2. Common Causes and Fixes
| Cause | Description | Fix |
|---|---|---|
| Insufficient Permissions in the Data Source | The user lacks read/write access to the data source (SharePoint, Dataverse, SQL, etc.). | Grant the correct read, write, or admin permissions in the respective service. |
| Flow Runs Under a Limited Account | The flow owner or connection uses an account without the required privileges. | Use a service account with the correct access level. |
| DLP Policy Restriction | Organization policies prevent access to certain services. | Check with an admin to modify DLP policies in Power Automate Admin Center. |
| Action Requires Admin Approval | Some actions require admin privileges (e.g., creating users in Azure AD). | Contact an IT admin to approve the requested action. |
| Custom Connector Permissions Issue | A custom API call lacks the necessary permissions. | Ensure the API key or OAuth token has the correct scopes. |
3. Step-by-Step Troubleshooting Guide
Step 1: Check User Permissions for the Connected Service
If the error occurs when trying to access SharePoint, Dataverse, or SQL Server, the user may lack edit or admin rights.
Steps to fix:
- Identify the service used in the flow (SharePoint, Dataverse, SQL, etc.).
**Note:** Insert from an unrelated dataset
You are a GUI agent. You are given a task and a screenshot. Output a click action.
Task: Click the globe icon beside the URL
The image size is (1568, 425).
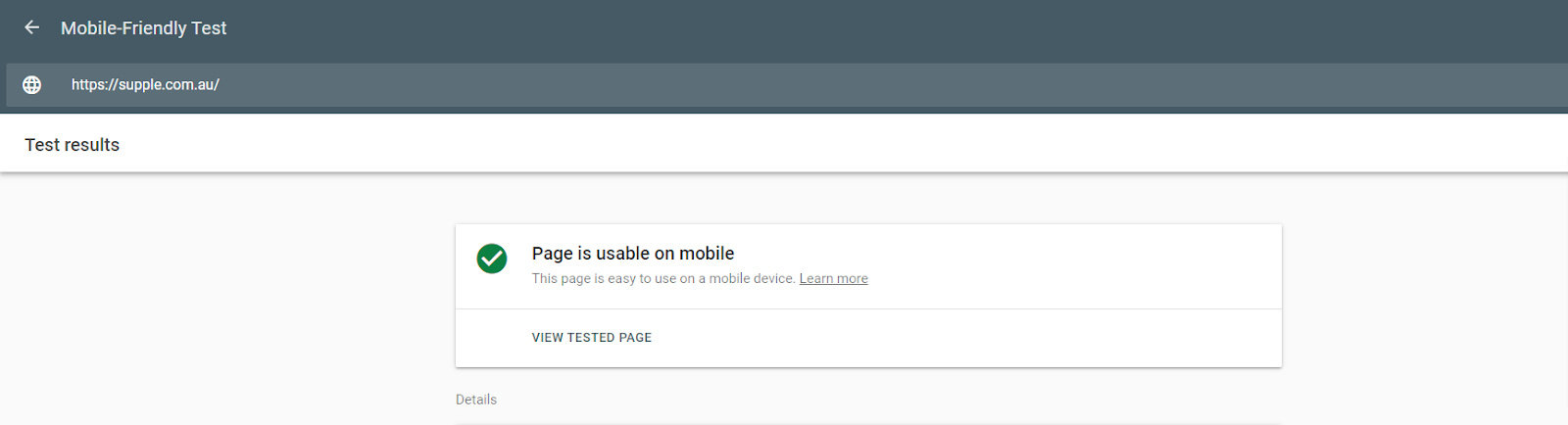pyautogui.click(x=31, y=85)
- Open the service and check the user’s role.
- If needed, request an admin to grant the required permissions.
Example Fix:
- If a SharePoint flow fails, ensure the user has “Contribute” or “Full Control” permissions.
- In Dataverse, assign the “Maker” or “Admin” role for modifying records.
Step 2: Run the Flow Under a Service Account
If the flow runs under a limited user account, it may not have the required permissions.
Steps to fix:
- Open Power Automate.
- Go to the flow settings.
- Change the run as user to a service account with full access.
Example Fix:
- If a Power Automate flow fails to update records, use a service account with full permissions.
Step 3: Check and Update Data Loss Prevention (DLP) Policies
Some organizations restrict access to external services or specific connectors via DLP policies.
Steps to check:
- Open Power Automate Admin Center.
- Navigate to Data Policies.
- Check if the affected service or connector is blocked.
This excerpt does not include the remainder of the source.